An exact transcription of the data below, complete and unaltered, is the expected answer.

[Stored items]
※ ※ ※
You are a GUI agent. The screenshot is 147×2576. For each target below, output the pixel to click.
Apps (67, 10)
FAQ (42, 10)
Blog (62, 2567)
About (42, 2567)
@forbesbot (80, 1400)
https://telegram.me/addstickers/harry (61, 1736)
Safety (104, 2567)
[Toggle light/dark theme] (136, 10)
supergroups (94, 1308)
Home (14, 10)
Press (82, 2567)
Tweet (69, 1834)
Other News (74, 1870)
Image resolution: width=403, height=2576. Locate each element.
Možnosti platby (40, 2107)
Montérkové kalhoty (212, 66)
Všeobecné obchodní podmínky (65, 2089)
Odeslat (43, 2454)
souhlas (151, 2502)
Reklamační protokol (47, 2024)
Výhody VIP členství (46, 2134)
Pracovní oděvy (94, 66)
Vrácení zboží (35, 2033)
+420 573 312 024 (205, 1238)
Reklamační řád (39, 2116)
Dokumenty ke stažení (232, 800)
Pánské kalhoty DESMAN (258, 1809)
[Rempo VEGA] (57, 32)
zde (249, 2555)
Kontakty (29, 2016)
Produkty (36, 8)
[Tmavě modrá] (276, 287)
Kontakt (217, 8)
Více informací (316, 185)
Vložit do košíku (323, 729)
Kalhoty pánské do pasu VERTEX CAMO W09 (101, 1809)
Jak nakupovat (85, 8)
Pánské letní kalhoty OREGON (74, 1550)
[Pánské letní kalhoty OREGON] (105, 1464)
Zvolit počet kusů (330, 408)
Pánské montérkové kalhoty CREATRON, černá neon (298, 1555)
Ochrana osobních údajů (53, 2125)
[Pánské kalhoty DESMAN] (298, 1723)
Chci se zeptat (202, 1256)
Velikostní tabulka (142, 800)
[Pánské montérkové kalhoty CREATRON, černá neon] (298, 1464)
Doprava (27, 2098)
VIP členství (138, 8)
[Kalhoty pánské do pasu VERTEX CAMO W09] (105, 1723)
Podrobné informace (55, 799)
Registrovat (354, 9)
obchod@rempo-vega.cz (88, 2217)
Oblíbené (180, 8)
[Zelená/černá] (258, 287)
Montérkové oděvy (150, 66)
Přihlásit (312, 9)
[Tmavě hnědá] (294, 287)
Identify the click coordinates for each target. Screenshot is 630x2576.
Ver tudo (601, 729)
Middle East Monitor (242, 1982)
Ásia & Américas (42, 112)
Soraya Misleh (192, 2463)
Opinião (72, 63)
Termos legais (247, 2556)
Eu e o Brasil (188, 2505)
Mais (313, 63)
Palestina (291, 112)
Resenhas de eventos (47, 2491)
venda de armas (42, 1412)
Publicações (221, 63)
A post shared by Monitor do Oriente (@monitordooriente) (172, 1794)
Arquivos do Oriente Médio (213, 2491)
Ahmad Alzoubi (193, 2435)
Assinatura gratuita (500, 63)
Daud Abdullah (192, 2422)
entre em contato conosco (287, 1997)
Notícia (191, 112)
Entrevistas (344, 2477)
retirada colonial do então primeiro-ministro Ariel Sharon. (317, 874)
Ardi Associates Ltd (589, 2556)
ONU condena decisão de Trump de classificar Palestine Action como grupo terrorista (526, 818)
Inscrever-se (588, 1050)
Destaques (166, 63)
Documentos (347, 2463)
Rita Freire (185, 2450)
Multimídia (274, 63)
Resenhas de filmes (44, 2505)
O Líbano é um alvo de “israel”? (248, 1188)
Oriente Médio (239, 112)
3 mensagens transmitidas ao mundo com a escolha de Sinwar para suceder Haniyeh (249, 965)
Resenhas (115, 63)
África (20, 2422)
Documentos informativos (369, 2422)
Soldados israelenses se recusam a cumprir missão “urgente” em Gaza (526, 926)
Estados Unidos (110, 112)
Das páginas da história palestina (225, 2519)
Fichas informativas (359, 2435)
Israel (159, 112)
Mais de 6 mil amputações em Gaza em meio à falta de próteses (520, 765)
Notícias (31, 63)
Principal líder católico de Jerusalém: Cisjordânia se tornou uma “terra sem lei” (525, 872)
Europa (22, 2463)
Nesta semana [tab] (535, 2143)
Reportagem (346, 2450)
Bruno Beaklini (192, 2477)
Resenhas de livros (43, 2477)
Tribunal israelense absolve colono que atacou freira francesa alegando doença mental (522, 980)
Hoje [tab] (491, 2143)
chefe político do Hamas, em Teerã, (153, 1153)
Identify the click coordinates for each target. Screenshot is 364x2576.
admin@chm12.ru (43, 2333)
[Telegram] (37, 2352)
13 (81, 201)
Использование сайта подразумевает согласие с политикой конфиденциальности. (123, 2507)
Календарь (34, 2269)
※ ※ ※
• _Answer area_
You are a GUI agent. The screenshot is 147×2576. For each target below, output the pixel to click.
Apps (67, 10)
FAQ (42, 10)
Blog (62, 2567)
About (42, 2567)
@forbesbot (80, 1400)
https://telegram.me/addstickers/harry (61, 1736)
Safety (104, 2567)
[Toggle light/dark theme] (136, 10)
supergroups (94, 1308)
Home (14, 10)
Press (82, 2567)
Tweet (69, 1834)
Other News (74, 1870)
Image resolution: width=403, height=2576. Locate each element.
Možnosti platby (40, 2107)
Montérkové kalhoty (212, 66)
Všeobecné obchodní podmínky (65, 2089)
Odeslat (43, 2454)
souhlas (151, 2502)
Reklamační protokol (47, 2024)
Výhody VIP členství (46, 2134)
Pracovní oděvy (94, 66)
Vrácení zboží (35, 2033)
+420 573 312 024 (205, 1238)
Reklamační řád (39, 2116)
Dokumenty ke stažení (232, 800)
Pánské kalhoty DESMAN (258, 1809)
[Rempo VEGA] (57, 32)
zde (249, 2555)
Kontakty (29, 2016)
Produkty (36, 8)
[Tmavě modrá] (276, 287)
Kontakt (217, 8)
Více informací (316, 185)
Vložit do košíku (323, 729)
Kalhoty pánské do pasu VERTEX CAMO W09 (101, 1809)
Jak nakupovat (85, 8)
Pánské letní kalhoty OREGON (74, 1550)
[Pánské letní kalhoty OREGON] (105, 1464)
Zvolit počet kusů (330, 408)
Pánské montérkové kalhoty CREATRON, černá neon (298, 1555)
Ochrana osobních údajů (53, 2125)
[Pánské kalhoty DESMAN] (298, 1723)
Chci se zeptat (202, 1256)
Velikostní tabulka (142, 800)
[Pánské montérkové kalhoty CREATRON, černá neon] (298, 1464)
Doprava (27, 2098)
VIP členství (138, 8)
[Kalhoty pánské do pasu VERTEX CAMO W09] (105, 1723)
Podrobné informace (55, 799)
Registrovat (354, 9)
obchod@rempo-vega.cz (88, 2217)
Oblíbené (180, 8)
[Zelená/černá] (258, 287)
Montérkové oděvy (150, 66)
Přihlásit (312, 9)
[Tmavě hnědá] (294, 287)
Identify the click coordinates for each target. Screenshot is 630x2576.
Ver tudo (601, 729)
Middle East Monitor (242, 1982)
Ásia & Américas (42, 112)
Soraya Misleh (192, 2463)
Opinião (72, 63)
Termos legais (247, 2556)
Eu e o Brasil (188, 2505)
Mais (313, 63)
Palestina (291, 112)
Resenhas de eventos (47, 2491)
venda de armas (42, 1412)
Publicações (221, 63)
A post shared by Monitor do Oriente (@monitordooriente) (172, 1794)
Arquivos do Oriente Médio (213, 2491)
Ahmad Alzoubi (193, 2435)
Assinatura gratuita (500, 63)
Daud Abdullah (192, 2422)
entre em contato conosco (287, 1997)
Notícia (191, 112)
Entrevistas (344, 2477)
retirada colonial do então primeiro-ministro Ariel Sharon. (317, 874)
Ardi Associates Ltd (589, 2556)
ONU condena decisão de Trump de classificar Palestine Action como grupo terrorista (526, 818)
Inscrever-se (588, 1050)
Destaques (166, 63)
Documentos (347, 2463)
Rita Freire (185, 2450)
Multimídia (274, 63)
Resenhas de filmes (44, 2505)
O Líbano é um alvo de “israel”? (248, 1188)
Oriente Médio (239, 112)
3 mensagens transmitidas ao mundo com a escolha de Sinwar para suceder Haniyeh (249, 965)
Resenhas (115, 63)
África (20, 2422)
Documentos informativos (369, 2422)
Soldados israelenses se recusam a cumprir missão “urgente” em Gaza (526, 926)
Estados Unidos (110, 112)
Das páginas da história palestina (225, 2519)
Fichas informativas (359, 2435)
Israel (159, 112)
Mais de 6 mil amputações em Gaza em meio à falta de próteses (520, 765)
Notícias (31, 63)
Principal líder católico de Jerusalém: Cisjordânia se tornou uma “terra sem lei” (525, 872)
Europa (22, 2463)
Nesta semana [tab] (535, 2143)
Reportagem (346, 2450)
Bruno Beaklini (192, 2477)
Resenhas de livros (43, 2477)
Tribunal israelense absolve colono que atacou freira francesa alegando doença mental (522, 980)
Hoje [tab] (491, 2143)
chefe político do Hamas, em Teerã, (153, 1153)
Identify the click coordinates for each target. Screenshot is 364x2576.
admin@chm12.ru (43, 2333)
[Telegram] (37, 2352)
13 (81, 201)
Использование сайта подразумевает согласие с политикой конфиденциальности. (123, 2507)
Календарь (34, 2269)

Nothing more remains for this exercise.